(Items from a dataset)
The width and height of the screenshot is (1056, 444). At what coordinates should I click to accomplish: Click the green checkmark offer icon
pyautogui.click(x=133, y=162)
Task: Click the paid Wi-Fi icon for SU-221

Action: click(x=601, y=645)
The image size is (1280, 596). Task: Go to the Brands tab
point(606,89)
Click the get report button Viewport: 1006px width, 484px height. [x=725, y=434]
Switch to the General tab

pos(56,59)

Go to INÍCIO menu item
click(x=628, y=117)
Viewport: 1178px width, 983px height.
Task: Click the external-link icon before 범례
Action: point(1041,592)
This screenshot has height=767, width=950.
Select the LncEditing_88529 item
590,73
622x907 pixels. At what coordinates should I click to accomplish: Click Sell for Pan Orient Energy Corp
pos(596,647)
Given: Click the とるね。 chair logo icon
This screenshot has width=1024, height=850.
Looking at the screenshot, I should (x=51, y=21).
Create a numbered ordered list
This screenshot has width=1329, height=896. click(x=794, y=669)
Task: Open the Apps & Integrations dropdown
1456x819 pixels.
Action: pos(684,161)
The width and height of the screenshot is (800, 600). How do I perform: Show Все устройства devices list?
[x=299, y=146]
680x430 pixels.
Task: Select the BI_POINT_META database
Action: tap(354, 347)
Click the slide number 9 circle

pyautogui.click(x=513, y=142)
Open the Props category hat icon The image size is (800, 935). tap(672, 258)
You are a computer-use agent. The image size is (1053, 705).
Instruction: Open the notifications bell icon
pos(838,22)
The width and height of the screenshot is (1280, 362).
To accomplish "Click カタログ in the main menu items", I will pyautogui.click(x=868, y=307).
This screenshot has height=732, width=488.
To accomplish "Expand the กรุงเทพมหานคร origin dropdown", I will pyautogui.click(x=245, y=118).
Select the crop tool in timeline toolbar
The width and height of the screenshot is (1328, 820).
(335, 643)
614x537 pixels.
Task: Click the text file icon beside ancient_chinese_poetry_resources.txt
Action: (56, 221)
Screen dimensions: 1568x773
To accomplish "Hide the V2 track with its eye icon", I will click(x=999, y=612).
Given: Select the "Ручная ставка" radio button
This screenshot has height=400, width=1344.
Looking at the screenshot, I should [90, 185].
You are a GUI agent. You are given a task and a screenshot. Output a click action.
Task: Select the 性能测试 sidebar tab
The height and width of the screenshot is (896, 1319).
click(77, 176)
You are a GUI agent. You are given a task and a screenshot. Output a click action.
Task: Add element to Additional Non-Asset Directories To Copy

> [WHAT YOU SHOULD DO]:
Write out, from the lines above, only those from the line with "1456x819 pixels." to the line with "You are a computer-use", exactly as given, including the first and the last.

> [FINISHED EXERCISE]:
1456x819 pixels.
Action: pos(684,161)
The width and height of the screenshot is (800, 600). How do I perform: Show Все устройства devices list?
[x=299, y=146]
680x430 pixels.
Task: Select the BI_POINT_META database
Action: tap(354, 347)
Click the slide number 9 circle

pyautogui.click(x=513, y=142)
Open the Props category hat icon The image size is (800, 935). tap(672, 258)
You are a computer-use agent. The image size is (1053, 705).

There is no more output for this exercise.